Molecular diagnosis of polycystic ovary syndrome in obese and non-obese women by targeted plasma miRNA profiling - UTU Research Portal

A1 Refereed original research article in a scientific journal

Molecular diagnosis of polycystic ovary syndrome in obese and non-obese women by targeted plasma miRNA profiling

Authors: Romero-Ruiz Antonio, Pineda Beatriz, Ovelleiro David, Perdices-Lopez Cecilia, Torres Encarnación, Vazquez Maria J, Guler Ipek, Jiménez Álvaro, Pineda Rafael, Persano Mariasara, Romero-Baldonado Christina, Arjona José E, Lorente Juan, Muñoz Concepción, Paz Elier, Garcia-Maceira Fe-Isabel, Arjona-Sánchez Álvaro, Tena-Sempere Manuel

Publisher: European society of endocrinology

Publication year: 2021

Journal: European Journal of Endocrinology

Journal name in source: European journal of endocrinology

Journal acronym: Eur J Endocrinol

Volume: 185

Issue: 5

First page : 637

Last page: 652

ISSN: 0804-4643

eISSN: 1479-683X

DOI: https://doi.org/10.1530/EJE-21-0552

Abstract

Objective
Polycystic ovary syndrome (PCOS) is diagnosed based on the clinical signs, but its presentation is heterogeneous and potentially confounded by concurrent conditions, such as obesity and insulin resistance. miRNA have recently emerged as putative pathophysiological and diagnostic factors in PCOS. However, no reliable miRNA-based method for molecular diagnosis of PCOS has been reported.

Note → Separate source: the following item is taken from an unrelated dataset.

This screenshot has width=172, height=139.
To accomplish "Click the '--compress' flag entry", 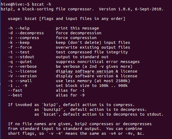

The aim of this study was to develop a tool for accurate diagnosis of PCOS by targeted miRNA profiling of plasma samples, defined on the basis of unbiased biomarker-finding analyses and biostatistical tools.

Methods
A case–control PCOS cohort was cross-sectionally studied, including 170 women classified into four groups: non-PCOS/lean, non-PCOS/obese, PCOS/lean, and PCOS/obese women. High-throughput miRNA analyses were performed in plasma, using NanoString technology and a 800 human miRNA panel, followed by targeted quantitative real-timePCR validation. Statistics were applied to define optimal normalization methods, identify deregulated biomarker miRNAs, and build classification algorithms, considering PCOS and obesity as major categories.

Results
The geometric mean of circulating hsa-miR-103a-3p, hsa-miR-125a-5p, and hsa-miR-1976, selected among 125 unchanged miRNAs, was defined as optimal reference for internal normalization (named mR3-method). Ten miRNAs were identified and validated after mR3-normalization as differentially expressed across the groups. Multinomial least absolute shrinkage and selection operator regression and decision-tree models were built to reliably discriminate PCOS vs non-PCOS, either in obese or non-obese women, using subsets of these miRNAs as performers.

Conclusions
We define herein a robust method for molecular classification of PCOS based on unbiased identification of miRNA biomarkers and decision-tree protocols. This method allows not only reliable diagnosis of non-obese women with PCOS but also discrimination between PCOS and obesity.

Capsule
We define a novel protocol, based on plasma miRNA profiling, for molecular diagnosis of PCOS. This tool not only allows proper discrimination of the condition in non-obese women but also permits distinction between PCOS and obesity, which often display overlapping clinical presentations.